Within the listing that follows, reproduce exactly the lines starting at the line with "The width and" and ending at the line with "Viewport: 1080px width, 766px height.", inclusive, and only those. Pictures are dropped.

* * * * * * * * *

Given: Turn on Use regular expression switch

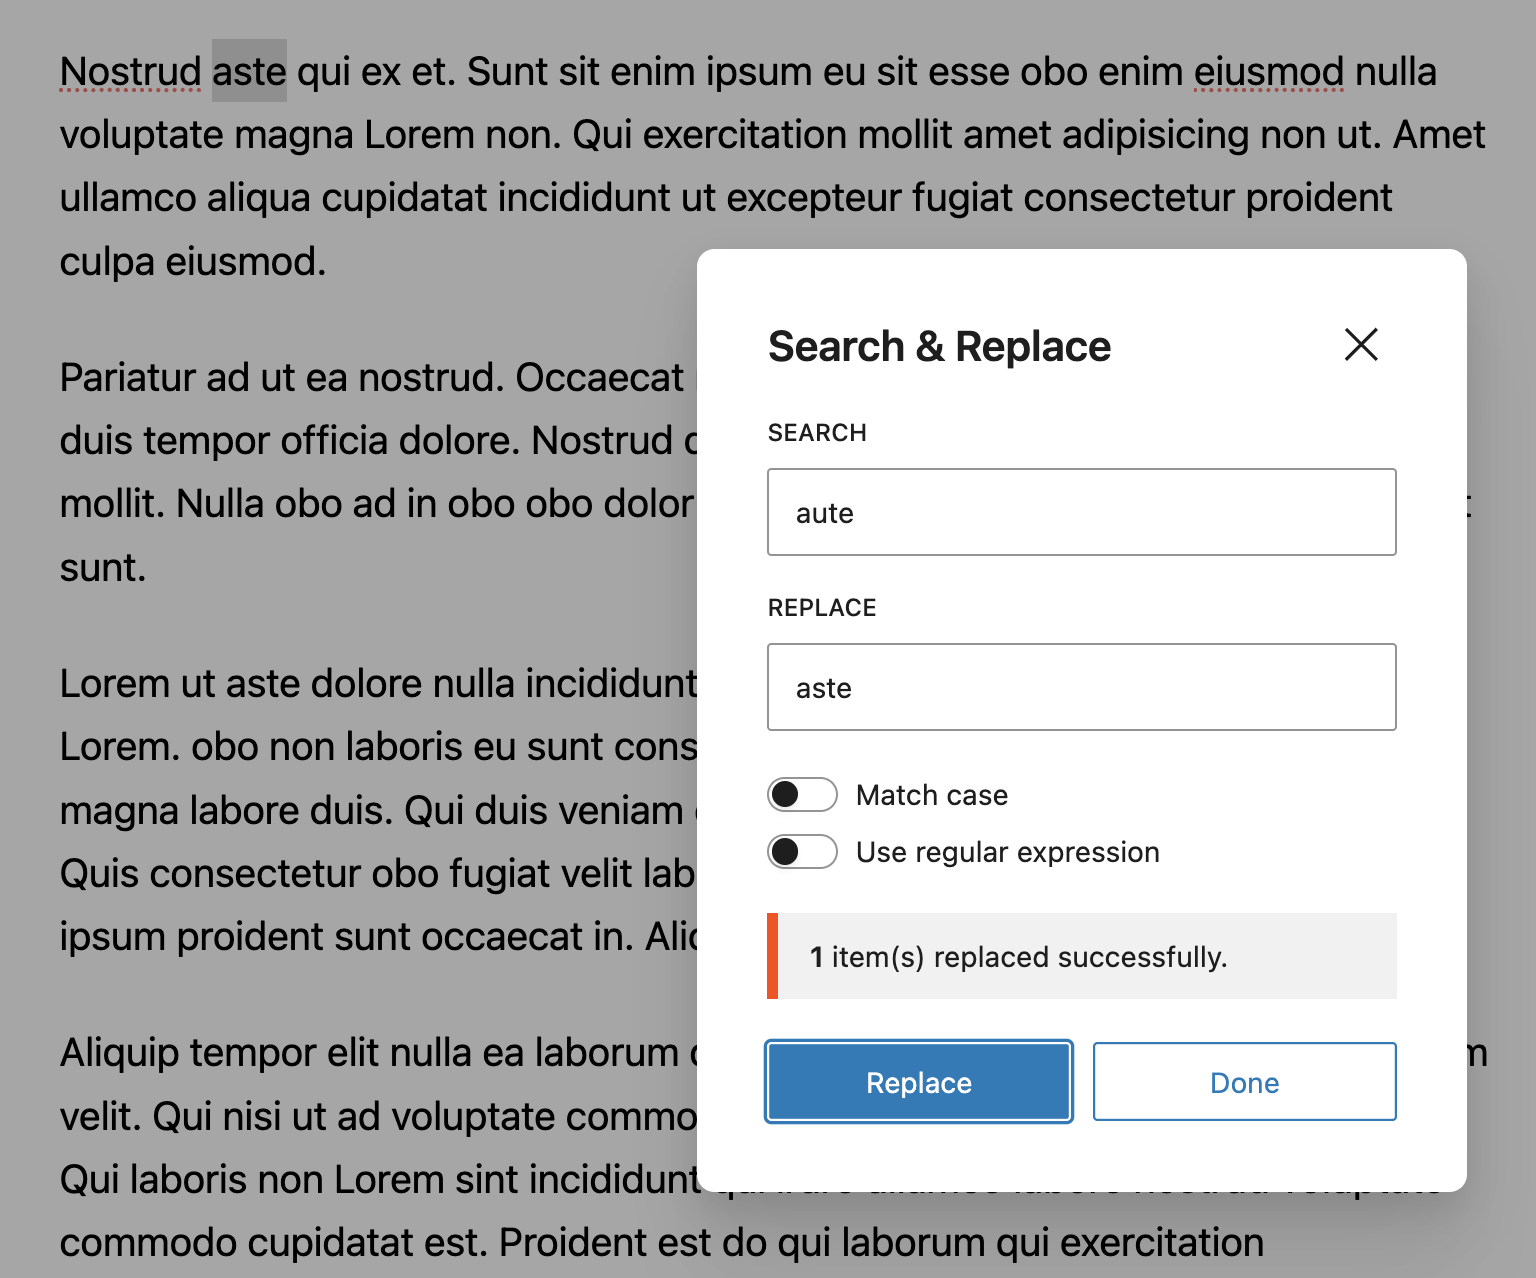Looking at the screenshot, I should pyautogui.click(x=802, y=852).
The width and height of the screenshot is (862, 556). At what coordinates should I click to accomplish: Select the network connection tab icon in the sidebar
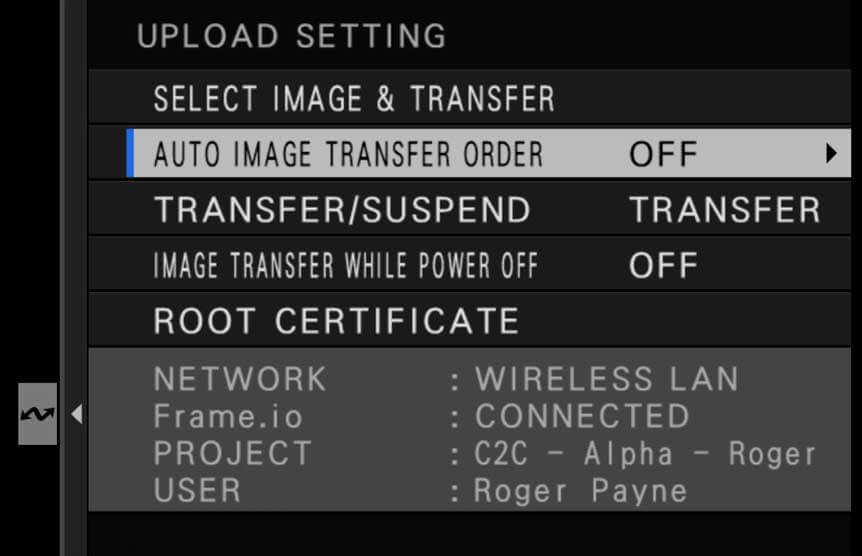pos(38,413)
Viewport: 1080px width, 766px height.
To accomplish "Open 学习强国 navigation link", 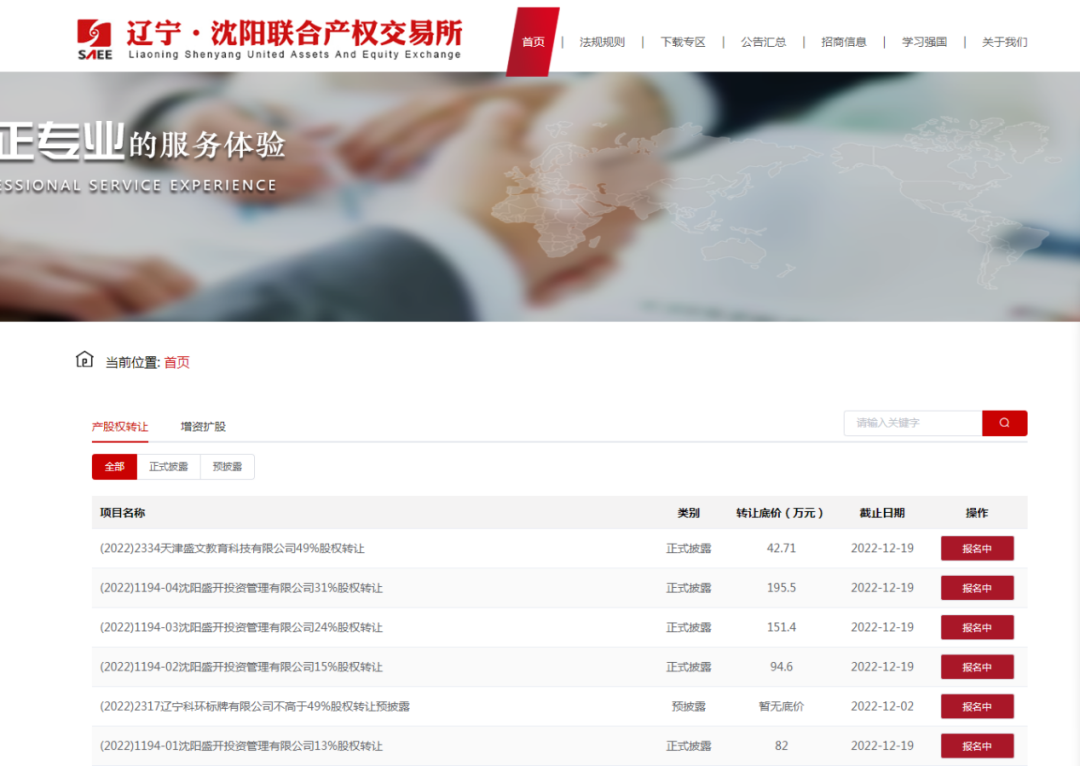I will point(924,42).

* * * * * * * * *

**SOLUTION TO THIS PROBLEM:**
The width and height of the screenshot is (862, 556). At what coordinates should I click to accomplish: Select the network connection tab icon in the sidebar
pos(38,413)
Viewport: 1080px width, 766px height.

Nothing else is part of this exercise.